TASK BRIEF:
Below are lines of data; give the number of them that contain "computer", and only that.

EXERCISE MATERIAL:

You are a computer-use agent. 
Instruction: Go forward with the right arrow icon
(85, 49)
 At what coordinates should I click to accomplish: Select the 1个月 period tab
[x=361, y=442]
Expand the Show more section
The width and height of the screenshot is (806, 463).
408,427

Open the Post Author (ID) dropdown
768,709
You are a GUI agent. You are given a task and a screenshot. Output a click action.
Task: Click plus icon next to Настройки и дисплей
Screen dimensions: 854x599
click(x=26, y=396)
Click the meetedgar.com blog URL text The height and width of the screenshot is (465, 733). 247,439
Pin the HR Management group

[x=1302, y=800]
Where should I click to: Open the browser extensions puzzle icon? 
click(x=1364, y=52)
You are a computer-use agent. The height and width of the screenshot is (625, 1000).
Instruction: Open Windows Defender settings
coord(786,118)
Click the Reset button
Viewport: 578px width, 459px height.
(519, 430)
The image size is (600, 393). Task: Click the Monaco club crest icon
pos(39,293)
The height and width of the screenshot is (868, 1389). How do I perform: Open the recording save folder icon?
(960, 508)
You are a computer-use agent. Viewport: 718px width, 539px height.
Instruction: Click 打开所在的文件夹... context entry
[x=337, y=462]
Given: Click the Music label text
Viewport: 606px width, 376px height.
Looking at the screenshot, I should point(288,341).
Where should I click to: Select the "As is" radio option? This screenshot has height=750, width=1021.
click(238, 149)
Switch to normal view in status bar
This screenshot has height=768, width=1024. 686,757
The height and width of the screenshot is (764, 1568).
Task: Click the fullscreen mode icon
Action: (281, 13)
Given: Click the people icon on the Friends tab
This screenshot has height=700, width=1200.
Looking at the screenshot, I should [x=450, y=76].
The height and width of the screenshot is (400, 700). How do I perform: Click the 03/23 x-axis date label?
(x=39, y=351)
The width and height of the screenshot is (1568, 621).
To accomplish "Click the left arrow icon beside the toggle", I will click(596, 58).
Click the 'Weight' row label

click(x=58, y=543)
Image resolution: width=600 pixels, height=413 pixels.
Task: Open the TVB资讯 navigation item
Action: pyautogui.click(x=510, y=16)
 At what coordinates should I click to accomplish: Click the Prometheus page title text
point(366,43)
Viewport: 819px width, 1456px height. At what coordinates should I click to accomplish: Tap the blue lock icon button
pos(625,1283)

ANSWER BOX:
3